Saturday, November 01, 2025

Why we must keep marching for Palestine — even after the announcement of the first phase of Trump’s agreement

by Adnan Hmidan


A protest held in front of the U.S. Embassy marking the two-year anniversary of the October 7, 2023 attack on Gaza in Brasilia, Brazil, on October 7, 2025. [Mateus Bonomi – Anadolu Agency]
Every time the world hears of a “new development” — a roadmap, a framework, or now the first phase of Trump’s agreement — many are encouraged to believe that this could be the long-awaited turning point. Statements are issued, optimism is staged, and the international community rushes to congratulate itself for “progress.” But for Palestinians, such announcements evoke not hope, but memory — the memory of countless previous “phases” and “initiatives” that promised calm yet delivered only more destruction.

This is why we continue to march. Because every so-called breakthrough has left the fundamental injustice untouched — the same siege, the same dispossession, the same impunity — all wrapped in new language and sold to the world as diplomacy. For those who live or work among Palestinian communities, it is painfully clear that the problem has never been a lack of agreements, but the absence of justice.

Each time an agreement is announced, there is a brief moment of relief. Aid trucks cross a checkpoint. Political leaders talk of “stability.” Headlines soften. But soon, the same pattern re-emerges: renewed bombardments, deeper hunger, further displacement. What changes is not the reality of oppression, but the language used to justify it. “Phases” replace “operations”; “security arrangements” replace “occupation.” It is a cruel vocabulary designed to make injustice sound reasonable.

When we are asked, “Why protest now that an agreement has been reached?” our answer is simple: because nothing essential has changed. There is still no permanent end to the siege, no accountability for those who have committed war crimes, no guarantee that the displaced will ever return home. There is no recognition of the right to live freely and with dignity. An agreement that leaves people starving, homeless, or stateless is not a step towards peace — it is a continuation of the same crime by different means.

To remain in the streets, therefore, is not a rejection of negotiation; it is a demand that negotiations finally mean something real. Our presence is a reminder that moral pressure must not fade simply because politicians have found new language to disguise an old injustice. In the absence of accountability, protest becomes an act of moral preservation — the collective conscience refusing to be silenced.

This pattern of complicity is not unique to one country, but here in Britain it carries a particular moral weight. Our government continues to speak the language of “engagement” while maintaining the export of arms and components used in Israel’s military machinery.
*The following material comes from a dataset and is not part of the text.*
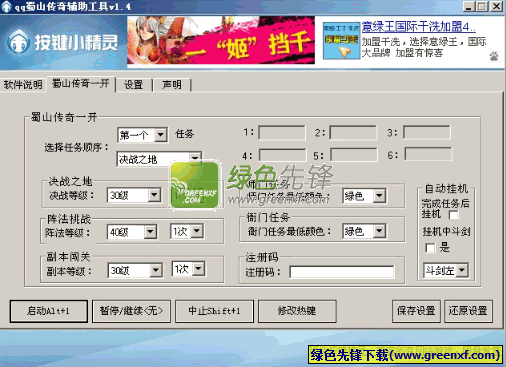Image resolution: width=506 pixels, height=367 pixels.
Task: Open the 斗剑左 dropdown list
Action: [x=462, y=270]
Since the start of the latest war on Gaza, over 67,000 Palestinians have been martyred, and vast areas have been reduced to rubble, yet British firms continue to supply critical parts for the F-35 fighter jets that bomb the Strip. Partial suspensions of export licenses have been celebrated as progress, yet key loopholes remain — most notably in the supply of components integrated into these jets. This contradiction — between calls for restraint and continued complicity — exposes the emptiness of official rhetoric.

That is why the streets matter. They are the one place where ordinary citizens can speak without filters or preconditions. British protesters — from every background and faith — have built a moral front line that refuses to let human rights be reduced to diplomatic talking points. Their persistence has forced media outlets and political leaders alike to face difficult truths: that Britain cannot claim to support international law while enabling violations of it.

Continuing to march is also a rejection of fatigue. The attempt to make the world “get used to” Palestinian suffering is itself a political tactic. Fatigue weakens solidarity and normalises the intolerable. To keep marching is to resist that moral erosion — to insist that compassion must not have an expiry date. Every chant, every placard, every rally is a small act of defiance against the idea that the powerful can decide when justice is “timely.”

Our message is clear: the British government must end its complicity in this ongoing catastrophe. It must impose a comprehensive and immediate ban on all arms exports and F-35 components to Israel, and it must openly support legal accountability through the International Court of Justice and the International Criminal Court, rather than undermining these institutions through quiet diplomacy. Anything less will only perpetuate impunity.

The movement for Palestine is not driven by anger alone. It is built on conviction — the belief that justice, though delayed, remains worth pursuing. We march not because we reject peace, but because we understand that no agreement imposed without justice can ever create it. True peace cannot coexist with siege, nor can freedom survive under occupation.

This is why we continue. Because the first phase of Trump’s agreement, like every previous plan, offers political choreography without moral substance. It changes the form but not the fact of oppression. And so long as Palestinians remain denied their rights, our duty is to keep their cause visible, urgent, and human.

We march for those who have been displaced time and again, for families who have lost everything but refuse to lose hope, and for a world that still believes in the dignity of every human life.

Until there is justice and freedom for Palestine, our footsteps will not fade.